■ What you have to do:
The records below hold a stretch from the line with "Check the Departments checkbox" through the line with "The height and width of the screenshot is (960, 754)."; return exactly those lines, ends included, and nothing more.

■ Study material:
BEGIN

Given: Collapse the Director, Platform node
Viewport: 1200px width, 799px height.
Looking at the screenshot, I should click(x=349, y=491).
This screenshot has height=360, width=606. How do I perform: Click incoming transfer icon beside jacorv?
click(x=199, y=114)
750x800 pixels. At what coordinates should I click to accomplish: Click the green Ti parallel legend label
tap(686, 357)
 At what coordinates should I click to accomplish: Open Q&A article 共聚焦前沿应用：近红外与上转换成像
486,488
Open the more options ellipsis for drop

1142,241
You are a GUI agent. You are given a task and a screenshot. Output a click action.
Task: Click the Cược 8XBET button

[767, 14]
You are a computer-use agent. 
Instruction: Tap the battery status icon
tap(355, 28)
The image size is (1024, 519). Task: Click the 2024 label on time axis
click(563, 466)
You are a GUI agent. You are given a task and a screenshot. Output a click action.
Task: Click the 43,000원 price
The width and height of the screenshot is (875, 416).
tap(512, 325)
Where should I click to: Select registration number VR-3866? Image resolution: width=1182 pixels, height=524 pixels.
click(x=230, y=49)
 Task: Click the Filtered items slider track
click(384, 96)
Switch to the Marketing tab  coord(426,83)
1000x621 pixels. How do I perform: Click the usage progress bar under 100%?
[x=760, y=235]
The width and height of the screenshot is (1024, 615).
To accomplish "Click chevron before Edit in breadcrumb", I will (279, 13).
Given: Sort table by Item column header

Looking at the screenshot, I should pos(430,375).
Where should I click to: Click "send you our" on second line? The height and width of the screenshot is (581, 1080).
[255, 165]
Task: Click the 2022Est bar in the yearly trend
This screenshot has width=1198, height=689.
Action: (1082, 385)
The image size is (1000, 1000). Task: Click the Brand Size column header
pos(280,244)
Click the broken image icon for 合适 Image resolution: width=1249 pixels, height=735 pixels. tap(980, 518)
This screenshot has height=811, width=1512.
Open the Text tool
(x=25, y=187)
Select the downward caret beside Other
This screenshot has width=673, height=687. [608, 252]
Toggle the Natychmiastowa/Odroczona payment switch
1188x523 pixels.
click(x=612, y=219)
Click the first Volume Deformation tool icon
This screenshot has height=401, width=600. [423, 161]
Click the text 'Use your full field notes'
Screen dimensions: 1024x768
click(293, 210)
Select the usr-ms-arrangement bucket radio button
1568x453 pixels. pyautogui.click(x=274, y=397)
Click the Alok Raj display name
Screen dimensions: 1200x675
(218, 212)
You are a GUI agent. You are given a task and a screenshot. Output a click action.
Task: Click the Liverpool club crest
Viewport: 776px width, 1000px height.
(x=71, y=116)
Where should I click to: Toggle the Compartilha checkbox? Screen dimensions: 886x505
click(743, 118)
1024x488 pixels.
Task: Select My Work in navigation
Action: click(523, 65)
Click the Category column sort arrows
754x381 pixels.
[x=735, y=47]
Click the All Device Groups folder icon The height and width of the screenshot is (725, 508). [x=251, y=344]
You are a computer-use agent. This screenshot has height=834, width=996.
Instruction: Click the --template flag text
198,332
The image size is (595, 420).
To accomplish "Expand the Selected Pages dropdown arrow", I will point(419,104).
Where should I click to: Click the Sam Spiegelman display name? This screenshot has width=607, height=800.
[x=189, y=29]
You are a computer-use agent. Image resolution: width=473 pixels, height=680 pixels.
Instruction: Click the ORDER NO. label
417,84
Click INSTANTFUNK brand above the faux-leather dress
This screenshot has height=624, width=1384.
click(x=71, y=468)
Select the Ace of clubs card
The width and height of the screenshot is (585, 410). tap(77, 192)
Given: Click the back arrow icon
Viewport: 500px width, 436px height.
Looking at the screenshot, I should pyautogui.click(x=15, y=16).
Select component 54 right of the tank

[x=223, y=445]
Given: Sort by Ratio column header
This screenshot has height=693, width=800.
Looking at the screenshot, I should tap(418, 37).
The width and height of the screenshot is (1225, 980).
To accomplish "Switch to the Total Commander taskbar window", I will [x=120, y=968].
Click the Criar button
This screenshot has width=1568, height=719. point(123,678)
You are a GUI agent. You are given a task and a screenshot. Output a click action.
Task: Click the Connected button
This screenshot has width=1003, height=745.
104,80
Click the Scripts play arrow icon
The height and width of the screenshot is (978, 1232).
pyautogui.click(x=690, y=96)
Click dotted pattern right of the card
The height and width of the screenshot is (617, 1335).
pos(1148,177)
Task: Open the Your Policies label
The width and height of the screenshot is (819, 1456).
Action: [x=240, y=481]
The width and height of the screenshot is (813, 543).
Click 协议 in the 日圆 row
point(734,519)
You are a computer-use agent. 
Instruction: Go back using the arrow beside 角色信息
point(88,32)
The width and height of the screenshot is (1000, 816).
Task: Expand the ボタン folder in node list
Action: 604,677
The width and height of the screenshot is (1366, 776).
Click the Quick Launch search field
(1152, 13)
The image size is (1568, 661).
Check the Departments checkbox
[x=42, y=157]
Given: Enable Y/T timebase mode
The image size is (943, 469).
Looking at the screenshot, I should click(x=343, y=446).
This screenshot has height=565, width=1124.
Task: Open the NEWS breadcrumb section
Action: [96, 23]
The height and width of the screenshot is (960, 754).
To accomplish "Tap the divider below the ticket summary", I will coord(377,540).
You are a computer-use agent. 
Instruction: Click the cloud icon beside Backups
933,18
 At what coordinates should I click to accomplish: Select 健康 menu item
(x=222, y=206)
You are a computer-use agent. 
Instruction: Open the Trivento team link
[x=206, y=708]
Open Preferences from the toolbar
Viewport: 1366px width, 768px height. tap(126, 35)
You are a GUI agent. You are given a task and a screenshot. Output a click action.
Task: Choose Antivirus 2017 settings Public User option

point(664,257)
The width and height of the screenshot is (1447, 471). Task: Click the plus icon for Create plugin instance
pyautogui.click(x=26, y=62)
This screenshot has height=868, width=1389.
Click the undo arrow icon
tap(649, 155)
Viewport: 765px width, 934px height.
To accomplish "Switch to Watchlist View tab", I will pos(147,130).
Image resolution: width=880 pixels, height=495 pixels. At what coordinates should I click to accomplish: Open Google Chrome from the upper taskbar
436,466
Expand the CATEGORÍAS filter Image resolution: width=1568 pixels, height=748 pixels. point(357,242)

END

■ Answer to this exercise:
Check the Departments checkbox
[x=42, y=157]
Given: Enable Y/T timebase mode
The image size is (943, 469).
Looking at the screenshot, I should click(x=343, y=446).
This screenshot has height=565, width=1124.
Task: Open the NEWS breadcrumb section
Action: [96, 23]
The height and width of the screenshot is (960, 754).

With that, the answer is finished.